EXERCISE AIM
Rewrite the data below with each occurrence of "Instruction" changed to "Directive" and everything else left as it is.

MATERIAL TO PROCESS

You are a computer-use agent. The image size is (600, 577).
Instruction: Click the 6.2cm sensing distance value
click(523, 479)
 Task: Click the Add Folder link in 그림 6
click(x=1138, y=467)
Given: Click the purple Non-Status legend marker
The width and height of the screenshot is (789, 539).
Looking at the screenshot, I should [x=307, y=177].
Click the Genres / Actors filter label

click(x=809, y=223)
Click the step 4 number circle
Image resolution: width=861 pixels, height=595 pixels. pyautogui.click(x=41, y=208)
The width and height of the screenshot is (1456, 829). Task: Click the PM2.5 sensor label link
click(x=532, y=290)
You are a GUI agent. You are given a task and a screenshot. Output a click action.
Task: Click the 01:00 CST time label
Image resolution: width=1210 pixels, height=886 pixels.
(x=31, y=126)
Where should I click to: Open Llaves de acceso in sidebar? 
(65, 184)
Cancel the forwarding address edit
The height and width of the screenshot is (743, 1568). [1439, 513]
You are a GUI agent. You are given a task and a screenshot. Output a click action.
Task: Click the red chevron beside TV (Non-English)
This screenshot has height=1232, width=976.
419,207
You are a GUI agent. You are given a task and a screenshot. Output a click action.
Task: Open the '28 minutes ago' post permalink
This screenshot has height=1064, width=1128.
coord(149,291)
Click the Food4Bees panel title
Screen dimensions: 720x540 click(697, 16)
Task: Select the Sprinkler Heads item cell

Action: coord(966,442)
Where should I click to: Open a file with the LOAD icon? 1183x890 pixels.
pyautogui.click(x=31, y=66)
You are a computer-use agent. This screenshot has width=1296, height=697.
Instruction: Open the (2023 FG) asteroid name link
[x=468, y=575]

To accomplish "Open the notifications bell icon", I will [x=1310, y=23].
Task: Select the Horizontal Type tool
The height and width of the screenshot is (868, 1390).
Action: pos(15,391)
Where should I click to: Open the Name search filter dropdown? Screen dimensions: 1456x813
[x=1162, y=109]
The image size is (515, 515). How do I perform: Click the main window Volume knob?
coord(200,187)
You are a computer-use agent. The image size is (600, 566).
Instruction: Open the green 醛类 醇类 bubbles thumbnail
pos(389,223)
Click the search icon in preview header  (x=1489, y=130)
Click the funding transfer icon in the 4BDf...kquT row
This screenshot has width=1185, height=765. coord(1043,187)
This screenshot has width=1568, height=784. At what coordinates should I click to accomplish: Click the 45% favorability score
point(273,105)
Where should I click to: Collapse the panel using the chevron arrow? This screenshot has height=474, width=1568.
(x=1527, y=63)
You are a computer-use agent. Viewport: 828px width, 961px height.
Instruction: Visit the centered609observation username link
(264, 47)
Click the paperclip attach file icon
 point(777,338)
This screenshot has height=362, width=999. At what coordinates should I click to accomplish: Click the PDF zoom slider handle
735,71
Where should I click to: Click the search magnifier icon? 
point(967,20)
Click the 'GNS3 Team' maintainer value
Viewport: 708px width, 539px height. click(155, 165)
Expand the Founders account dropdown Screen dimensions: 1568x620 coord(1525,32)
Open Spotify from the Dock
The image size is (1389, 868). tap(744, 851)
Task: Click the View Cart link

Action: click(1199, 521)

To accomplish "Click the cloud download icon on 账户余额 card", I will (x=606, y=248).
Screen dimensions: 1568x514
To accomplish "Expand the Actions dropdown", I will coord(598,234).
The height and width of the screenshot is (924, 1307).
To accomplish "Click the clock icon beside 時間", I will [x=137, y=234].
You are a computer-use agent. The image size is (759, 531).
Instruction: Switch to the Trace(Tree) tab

EXPECTED ANSWER
You are a computer-use agent. The image size is (600, 577).
Directive: Click the 6.2cm sensing distance value
click(523, 479)
 Task: Click the Add Folder link in 그림 6
click(x=1138, y=467)
Given: Click the purple Non-Status legend marker
The width and height of the screenshot is (789, 539).
Looking at the screenshot, I should [x=307, y=177].
Click the Genres / Actors filter label

click(x=809, y=223)
Click the step 4 number circle
Image resolution: width=861 pixels, height=595 pixels. pyautogui.click(x=41, y=208)
The width and height of the screenshot is (1456, 829). Task: Click the PM2.5 sensor label link
click(x=532, y=290)
You are a GUI agent. You are given a task and a screenshot. Output a click action.
Task: Click the 01:00 CST time label
Image resolution: width=1210 pixels, height=886 pixels.
(x=31, y=126)
Where should I click to: Open Llaves de acceso in sidebar? 
(65, 184)
Cancel the forwarding address edit
The height and width of the screenshot is (743, 1568). [1439, 513]
You are a GUI agent. You are given a task and a screenshot. Output a click action.
Task: Click the red chevron beside TV (Non-English)
This screenshot has height=1232, width=976.
419,207
You are a GUI agent. You are given a task and a screenshot. Output a click action.
Task: Open the '28 minutes ago' post permalink
This screenshot has height=1064, width=1128.
coord(149,291)
Click the Food4Bees panel title
Screen dimensions: 720x540 click(697, 16)
Task: Select the Sprinkler Heads item cell

Action: coord(966,442)
Where should I click to: Open a file with the LOAD icon? 1183x890 pixels.
pyautogui.click(x=31, y=66)
You are a computer-use agent. This screenshot has width=1296, height=697.
Directive: Open the (2023 FG) asteroid name link
[x=468, y=575]

To accomplish "Open the notifications bell icon", I will [x=1310, y=23].
Task: Select the Horizontal Type tool
The height and width of the screenshot is (868, 1390).
Action: pos(15,391)
Where should I click to: Open the Name search filter dropdown? Screen dimensions: 1456x813
[x=1162, y=109]
The image size is (515, 515). How do I perform: Click the main window Volume knob?
coord(200,187)
You are a computer-use agent. The image size is (600, 566).
Directive: Open the green 醛类 醇类 bubbles thumbnail
pos(389,223)
Click the search icon in preview header  (x=1489, y=130)
Click the funding transfer icon in the 4BDf...kquT row
This screenshot has width=1185, height=765. coord(1043,187)
This screenshot has width=1568, height=784. At what coordinates should I click to accomplish: Click the 45% favorability score
point(273,105)
Where should I click to: Collapse the panel using the chevron arrow? This screenshot has height=474, width=1568.
(x=1527, y=63)
You are a computer-use agent. Viewport: 828px width, 961px height.
Directive: Visit the centered609observation username link
(264, 47)
Click the paperclip attach file icon
 point(777,338)
This screenshot has height=362, width=999. At what coordinates should I click to accomplish: Click the PDF zoom slider handle
735,71
Where should I click to: Click the search magnifier icon? 
point(967,20)
Click the 'GNS3 Team' maintainer value
Viewport: 708px width, 539px height. click(155, 165)
Expand the Founders account dropdown Screen dimensions: 1568x620 coord(1525,32)
Open Spotify from the Dock
The image size is (1389, 868). tap(744, 851)
Task: Click the View Cart link

Action: click(1199, 521)

To accomplish "Click the cloud download icon on 账户余额 card", I will (x=606, y=248).
Screen dimensions: 1568x514
To accomplish "Expand the Actions dropdown", I will coord(598,234).
The height and width of the screenshot is (924, 1307).
To accomplish "Click the clock icon beside 時間", I will [x=137, y=234].
You are a computer-use agent. The image size is (759, 531).
Directive: Switch to the Trace(Tree) tab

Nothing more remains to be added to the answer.